1887 painting by Vincent van Gogh

Van Gogh Museum's senior researcher Louis van Tilborgh talks about the lesser known aspects of this painting.

Agostina Segatori Sitting in the Café du Tambourin was painted by Vincent van Gogh in 1887. Agostina Segatori owned the Café du Tambourin that Van Gogh knew intimately. It was a gathering spot for Parisian artists, a place where their work was exhibited. Van Gogh, unable to pay in cash for his meals, exchanged paintings for his fare. The paintings then adorned the restaurant. He held a special exhibit of his Japanese prints in the café as well. His connection with Agostina and the cafe came to a sad end when she went bankrupt and van Gogh's paintings were confiscated by creditors. This painting, however, demonstrates an artistic discovery that culminated in his unique, creative style not quite on the brink of being understood and revered.

==Van Gogh's influence in Paris==
In 1886 van Gogh left the Netherlands, never to return, for Paris and the guidance of his brother Theo. He entered Paris as a shy, somber man and while his personality would never change, he emerged artistically into what one critic described as a "singing bird". While van Gogh had been influenced by great Dutch masters, coming to Paris meant that he was influenced by Impressionists, Symbolists, Pointillists, and Japanese prints. His circle of friends included Camille Pissarro, Henri Toulouse-Lautrec, Paul Gauguin, Émile Bernard and others.

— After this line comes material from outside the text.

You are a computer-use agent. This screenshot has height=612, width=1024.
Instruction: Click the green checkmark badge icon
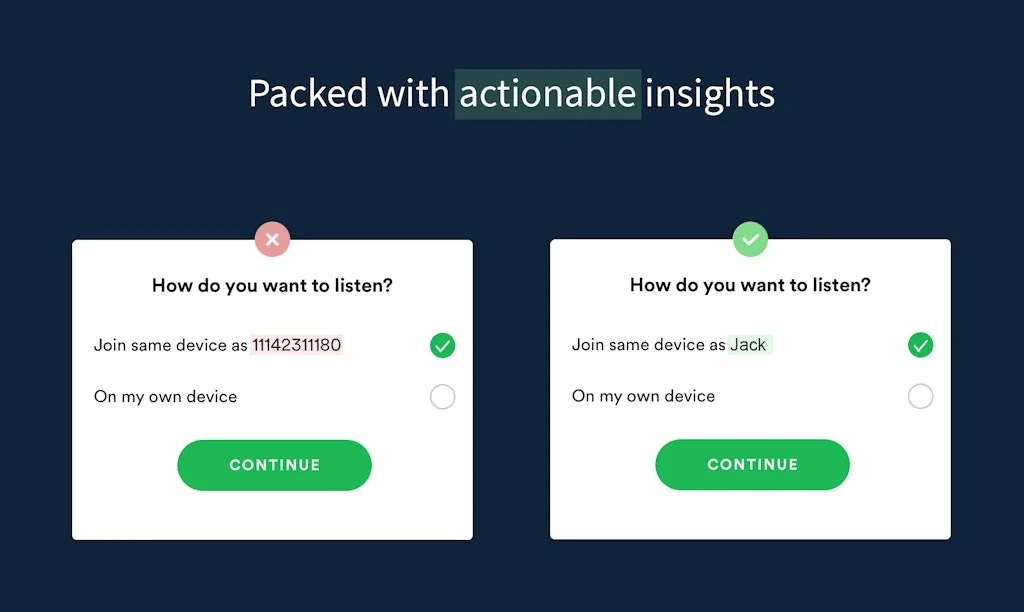[750, 240]
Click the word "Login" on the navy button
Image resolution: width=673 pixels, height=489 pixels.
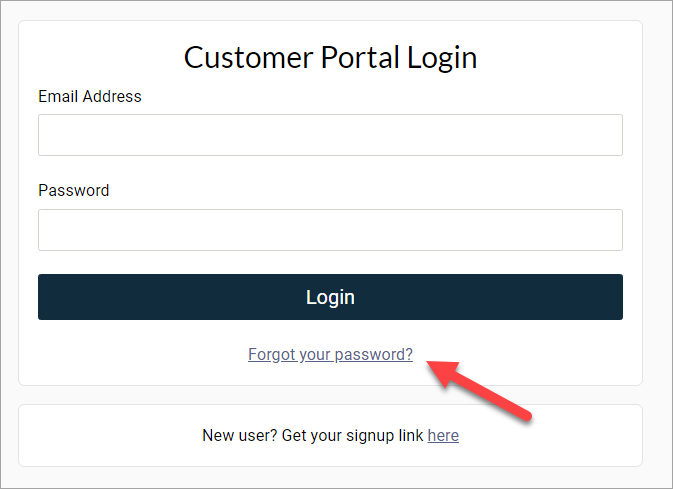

The works of Japanese artists Hiroshige and Hokusai greatly influenced van Gogh, both for the beautiful subject matter and the style of flat patterns of colors without shadow. Van Gogh explored the various influences and molded them into a style that was uniquely his own. In the years 1886 to 1888, van Gogh emerged as a sophisticated, thoughtful and provoking artist. This painting demonstrates his journey of creativity in that period.

==The painting==
In the painting Agostina, a woman in her forties, can be seen smoking a cigarette while having her second glass of beer, evidenced by two saucers under the mug of beer. In demeanor and style, such as her clothing, make-up and hairstyle, she is a modern woman. She is wearing a fashionable hat. According to the style at the time, her jacket is a different design than her dress. A parasol sits on one of the seats next to her.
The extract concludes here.